SCHLACHTFEST von Andrea Imler

 

Eine junge Frau wartet auf die Rückkehr ihres Mannes. Er ist in einen nicht näher benannten Krieg gezogen. Wird er je zurück kommen? Auf einem Sofa sitzend erzählt die junge Frau in Rückblicken zwei eng verwobene Geschichten und wird in der Überidentifikation mit den Taten ihres Mannes schließlich selbst zum Soldaten. 



BOZNER AUTORENTAGE, SÜDTIROL

LICHTERWELT von Andrea Imler

 

Ein Science-Fiction-Text mit düsterer Vision:
In einer abgeschlossenen Welt voller Licht leben die Menschen gut zusammen. Kein Gefühl stört ihre Ruhe. Robert Ratsam und Amalia Verzeihmir empfinden keinen Schmerz und keine Melancholie. Ihr Lebenszweck ist die Produktion von Nachwuchs, als 'Breeder' sind sie ein wichtiger Teil der Gesellschaft.
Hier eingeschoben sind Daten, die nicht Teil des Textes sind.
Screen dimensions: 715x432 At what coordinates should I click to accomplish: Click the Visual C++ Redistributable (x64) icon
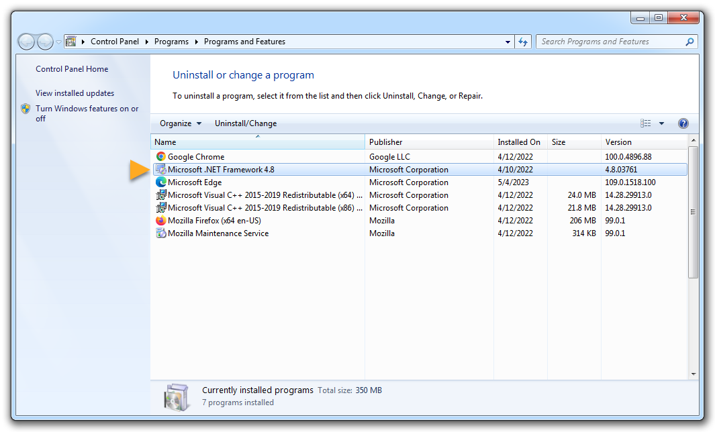coord(160,195)
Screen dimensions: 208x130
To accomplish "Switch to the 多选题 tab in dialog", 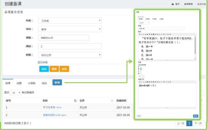I will tap(147, 19).
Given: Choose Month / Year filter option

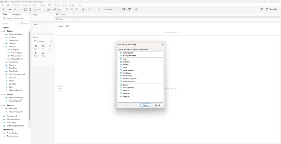Looking at the screenshot, I should 128,76.
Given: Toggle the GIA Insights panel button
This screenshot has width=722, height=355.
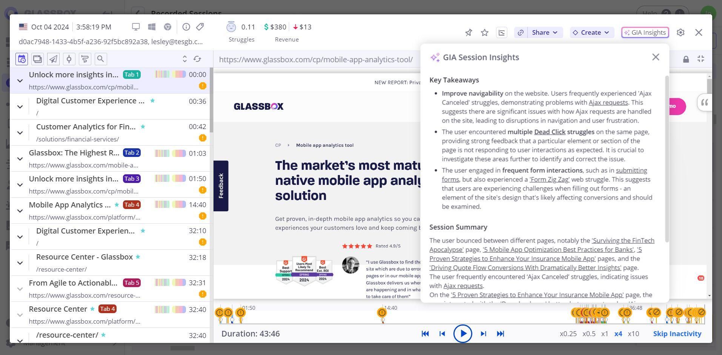Looking at the screenshot, I should click(x=645, y=32).
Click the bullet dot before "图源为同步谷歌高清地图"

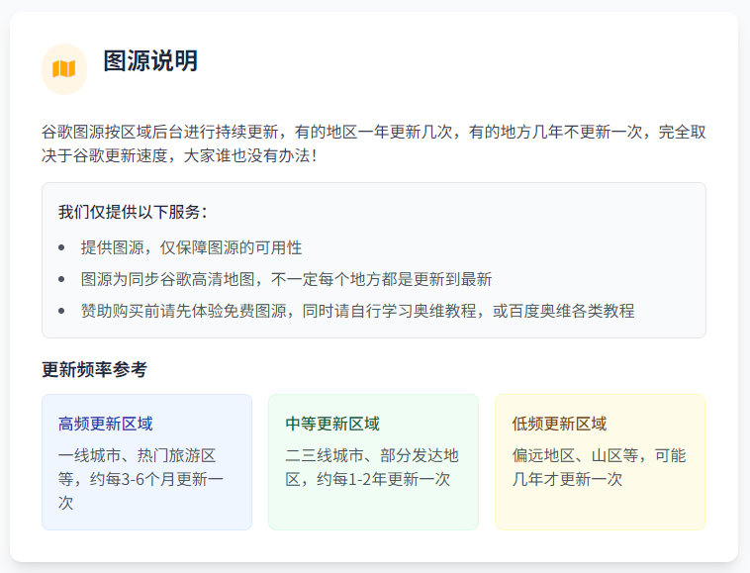tap(61, 279)
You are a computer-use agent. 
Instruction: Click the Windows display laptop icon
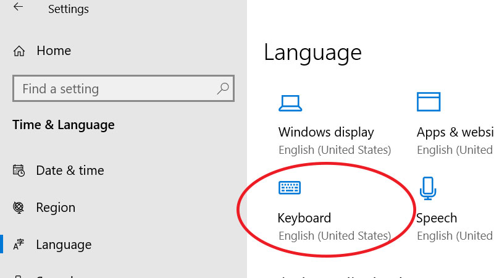[x=290, y=102]
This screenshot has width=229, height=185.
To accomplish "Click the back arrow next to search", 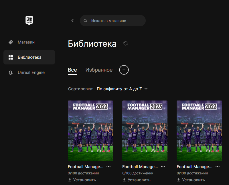I will [72, 21].
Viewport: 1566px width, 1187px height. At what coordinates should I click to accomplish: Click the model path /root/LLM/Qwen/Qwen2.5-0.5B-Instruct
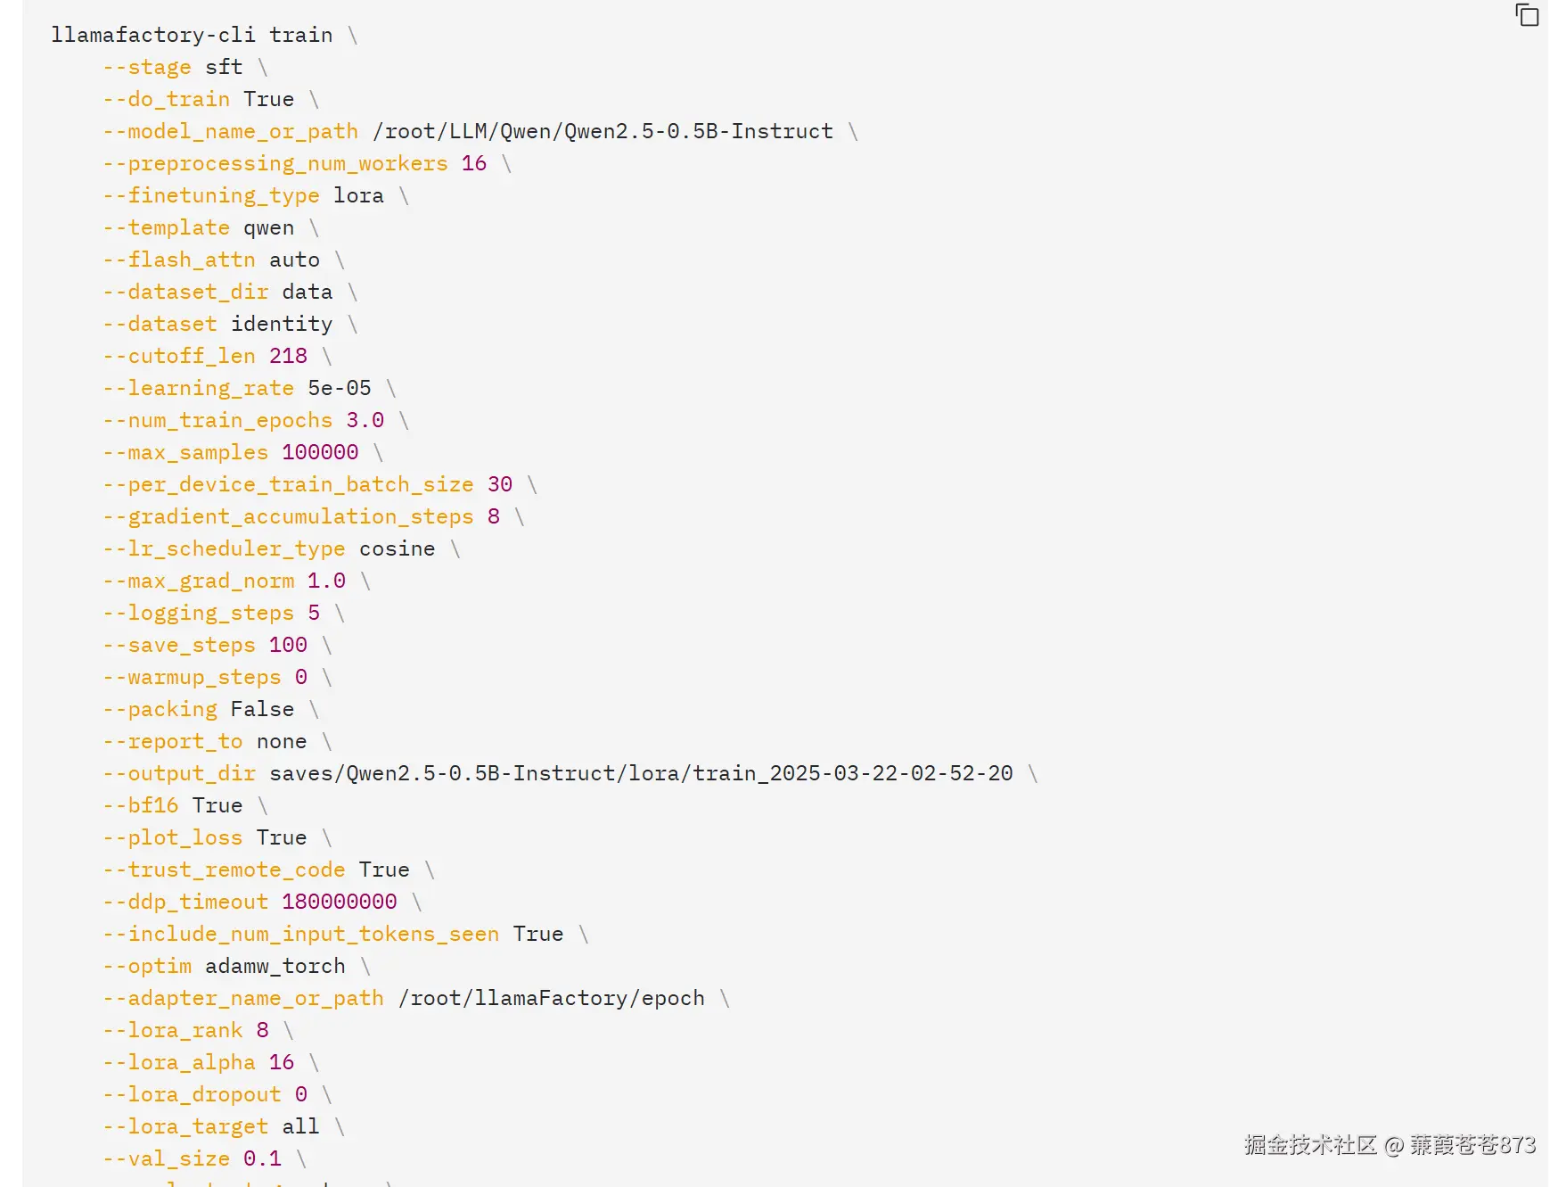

INTERPLAY EUROPE FESTIVAL, SCHWEDEN

BAM! BAM! BAM! von Andrea Imler

 

Sieben Figuren haben sich versammelt, um über eine gesellschaftliche Veränderung zu sprechen. Sie leben in einem Land, das unsichtbare Kriege führt. Trotz des oberflächlichen Friedens ist jeder Einzelne dazu aufgefordert zu kämpfen und für das eigene Fortkommen zu sorgen.